Best undervalued stocks to watch in 2025

Undervalued stocks trade for less than their intrinsic value. Consider some of the top undervalued stocks to invest in with us.

undervalued Source: Adobe

Undervalued stocks in brief

‘Undervalued’ stocks refers to companies sporting a market capitalisation which is less than what is presumed to be their true intrinsic value — where intrinsic value is based on an analysis of a company's fundamentals, such as its assets, earnings, and cash flow, rather than market sentiment or speculation.

It’s often calculated through discounted cash flow analysis, a dividend discount model or a comparison of the company’s price-to-earnings ratio to the sector average. Buying undervalued stocks is the keystone of all value investing strategies, including Warren Buffett’s investing philosophy.

The general idea with undervalued stocks is that the market has made an error in its valuation of the stock, and that the investor can take advantage of the resulting gap between the intrinsic value and the market price, by buying the shares when they sit below intrinsic value.

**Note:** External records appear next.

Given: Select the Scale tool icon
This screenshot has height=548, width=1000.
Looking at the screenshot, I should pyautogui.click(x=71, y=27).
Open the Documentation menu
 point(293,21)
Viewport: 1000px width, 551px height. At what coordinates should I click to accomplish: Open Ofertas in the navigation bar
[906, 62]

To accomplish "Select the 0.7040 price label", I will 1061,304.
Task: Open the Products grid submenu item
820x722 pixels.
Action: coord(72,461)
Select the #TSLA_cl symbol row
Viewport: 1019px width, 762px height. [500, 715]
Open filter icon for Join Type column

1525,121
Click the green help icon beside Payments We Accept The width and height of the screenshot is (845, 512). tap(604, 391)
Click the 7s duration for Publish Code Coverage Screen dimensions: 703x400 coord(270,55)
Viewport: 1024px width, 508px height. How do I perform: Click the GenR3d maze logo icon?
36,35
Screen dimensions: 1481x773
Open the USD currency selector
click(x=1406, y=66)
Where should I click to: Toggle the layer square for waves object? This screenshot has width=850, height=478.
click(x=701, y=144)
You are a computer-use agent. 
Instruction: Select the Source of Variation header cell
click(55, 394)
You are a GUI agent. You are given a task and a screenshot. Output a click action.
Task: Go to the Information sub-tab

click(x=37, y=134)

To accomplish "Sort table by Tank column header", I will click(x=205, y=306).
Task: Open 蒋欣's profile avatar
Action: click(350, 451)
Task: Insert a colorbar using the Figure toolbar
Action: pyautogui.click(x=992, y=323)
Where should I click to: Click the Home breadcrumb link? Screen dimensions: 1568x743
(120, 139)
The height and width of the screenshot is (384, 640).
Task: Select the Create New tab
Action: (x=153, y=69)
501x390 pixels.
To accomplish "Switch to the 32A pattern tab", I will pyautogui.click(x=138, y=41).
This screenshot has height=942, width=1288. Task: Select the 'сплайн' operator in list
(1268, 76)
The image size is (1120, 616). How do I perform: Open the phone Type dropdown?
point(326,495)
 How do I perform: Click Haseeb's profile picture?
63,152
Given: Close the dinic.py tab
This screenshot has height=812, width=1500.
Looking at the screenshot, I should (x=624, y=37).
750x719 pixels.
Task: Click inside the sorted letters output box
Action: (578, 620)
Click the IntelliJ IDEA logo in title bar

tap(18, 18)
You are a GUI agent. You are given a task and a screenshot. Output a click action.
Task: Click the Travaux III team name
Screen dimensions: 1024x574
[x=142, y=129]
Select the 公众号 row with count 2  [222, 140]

Of course, as with all investing strategies, there are downsides. Even if your analysis is correct, there is no knowing how long it will take an undervalued stock to start closing the gap. And while you may believe a stock to be fundamentally undervalued, this is not an objective statement, but a subjective opinion based on your own analysis — which may be flawed.

It’s also worth noting that simply because a stock appears to be undervalued does not mean it cannot become more undervalued, especially where it is already falling, and sentiment is negative. And beyond this, the concept of undervalued stocks conflicts with the efficient market hypothesis, which posits that share prices tend to reflect all publicly available information.

Stocks can become — or more accurately be perceived to become — undervalued for many reasons.

Negative stories in the media, market sector crashes, or even a slow slide in a ‘boring’ segment all feature. It’s perhaps important to consider when an undervalued stock might return to intrinsic value — a near-term catalyst or strong growth prospects may make a potential investment more attractive.

As ever, undervalued stocks may be best acquired as part of a well-diversified portfolio as the subjectivity needed to select them may make them higher risk than your personal bias suggests.

How to invest in undervalued stocks with us

  1. Learn more about undervalued stocks
  2. Download the IG Invest app or open a share dealing account online
  3. Search for undervalued stocks on our app or web platform
  4. Choose how many shares you’d like to buy
  5. Place your deal and monitor your investment

Investors look to grow their capital through share price returns and dividends - if paid.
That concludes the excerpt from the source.